At least moderate (≥50%) restenosis occurred more frequently after stenting than after endarterectomy and increased the risk for ipsilateral stroke in the overall population. Whether the restenosis-mediated risk of stroke differs between stenting and endarterectomy requires further research.

FUNDING

Medical Research Council, the Stroke Association, Sanofi-Synthélabo, and the European Union.

摘要

背景

颈动脉支架置入或内膜切除术(endarterectomy)后再狭窄与卒中风险之间的关系尚不清楚。我们旨在比较这两种治疗方法后再狭窄的长期风险,并通过国际颈动脉支架置入研究(ICSS)的二次分析来研究再狭窄是否会导致卒中。

方法

ICSS 是在欧洲、澳大利亚、新西兰和加拿大的 50 个三级护理中心进行的平行组随机试验。年龄在 40 岁或以上、有症状性颈动脉狭窄程度为 50%或以上的患者以 1:1 的比例随机分配接受支架置入或内膜切除术治疗。随机化由计算机生成并集中进行,通过电话或传真进行分配,按中心分层,并最小化性别、年龄、狭窄侧和对侧颈动脉闭塞的因素。
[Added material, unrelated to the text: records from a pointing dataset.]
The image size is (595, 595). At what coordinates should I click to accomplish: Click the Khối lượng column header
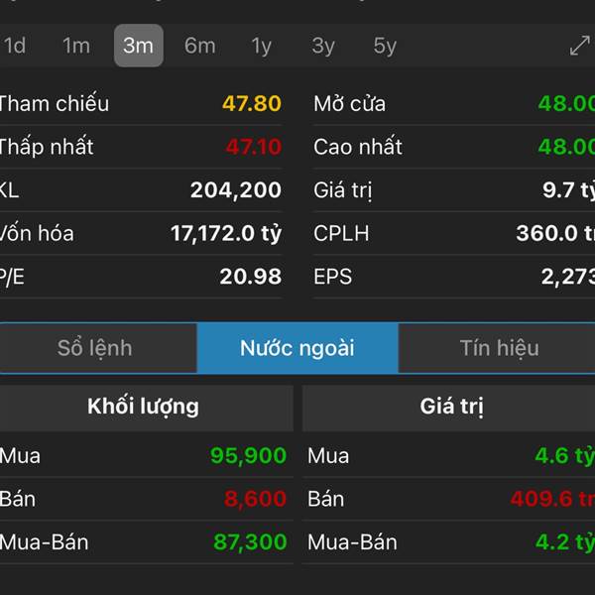[144, 406]
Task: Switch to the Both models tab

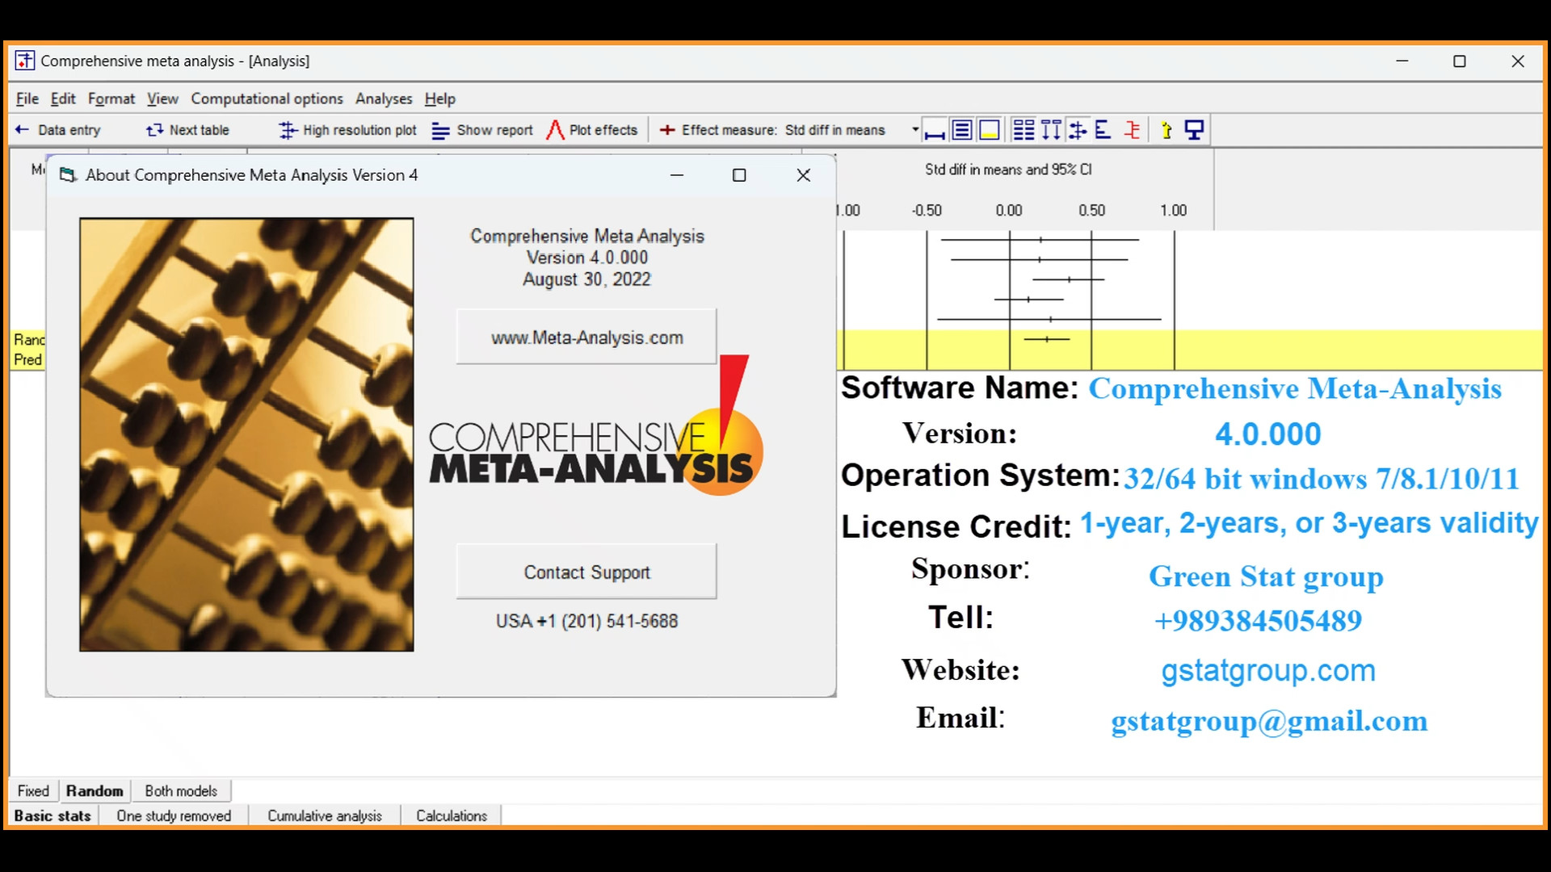Action: pos(181,791)
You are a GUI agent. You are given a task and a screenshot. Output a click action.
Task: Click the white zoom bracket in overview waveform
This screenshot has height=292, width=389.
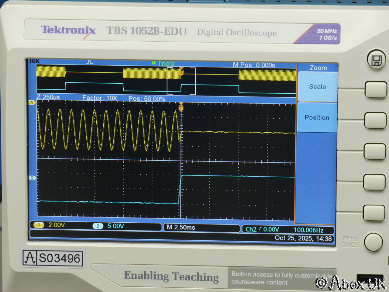click(181, 81)
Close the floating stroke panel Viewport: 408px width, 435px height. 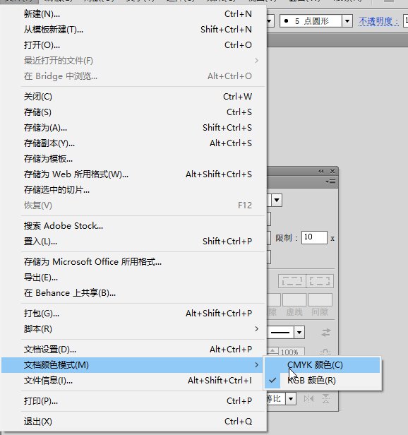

患者在基线时、治疗后 30 天、随机分组后 6 个月以及随后每年(最长 10 年)进行临床和颈动脉双功超声随访。我们纳入了完成指定治疗且在治疗后至少进行了一次超声检查的患者。再狭窄定义为治疗后的动脉狭窄程度达到 50%或以上(至少为中度)或 70%或以上(重度)或动脉闭塞。根据超声速度和临床结局事件来判断再狭窄程度,由中心进行裁决;评估者对治疗分组情况进行盲法评估。采用区间 censored 模型分析再狭窄与同侧卒中的相关性,并采用 Cox 回归分析其相关性。本试验在 ISRCTN 注册中心注册,编号为 ISRCTN25337470。本报告呈现了二次分析结果,随访已经完成。

结果

2001 年 5 月至 2008 年 10 月期间,共有 1713 名患者入组并随机分配治疗(855 名接受支架置入,858 名接受内膜切除术),其中 1530 名患者接受了超声随访(737 名接受支架置入,793 名接受内膜切除术),中位随访时间为 4.0 年(IQR 2.3-5.0)。支架置入后至少中度再狭窄(≥50%)发生在 274 例患者中(5 年累积风险为 40.7%),内膜切除术组中 217 例患者(29.6%;未校正的风险比[HR]为 1.43,95%CI 1.21-1.72;p<0.0001)。与无再狭窄的患者相比,至少中度再狭窄(≥50%)的患者整体人群(HR 3.18,95%CI 1.52-6.67;p=0.002)和内膜切除术组(HR 5.75,1.80-18.33;p=0.003)发生同侧卒中的风险更高,但在支架置入组中,再狭窄后卒中风险没有显著增加(HR 2.03,0.77-5.37;p=0.154;p=0.10 用于与治疗的交互作用)。两组之间严重再狭窄(≥70%)或随后卒中的风险没有差异。

解释

支架置入后再狭窄的发生率高于内膜切除术,且在总体人群中增加了同侧卒中的风险。支架置入和内膜切除术治疗后再狭窄导致卒中的风险是否存在差异,还需要进一步研究。

资金

医学研究理事会、中风协会、赛诺菲-安万特和欧盟。